** Opening STUDY MATERIAL block **

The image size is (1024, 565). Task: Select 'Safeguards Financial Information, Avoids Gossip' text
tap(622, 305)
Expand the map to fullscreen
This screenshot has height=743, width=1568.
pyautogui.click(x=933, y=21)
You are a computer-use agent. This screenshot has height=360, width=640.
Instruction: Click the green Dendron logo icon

** Closing STUDY MATERIAL block **

• **PROMPT**: Exact reproduction of the whole material is the required answer.

• **RESULT BELOW**:
The image size is (1024, 565). Task: Select 'Safeguards Financial Information, Avoids Gossip' text
tap(622, 305)
Expand the map to fullscreen
This screenshot has height=743, width=1568.
pyautogui.click(x=933, y=21)
You are a computer-use agent. This screenshot has height=360, width=640.
Instruction: Click the green Dendron logo icon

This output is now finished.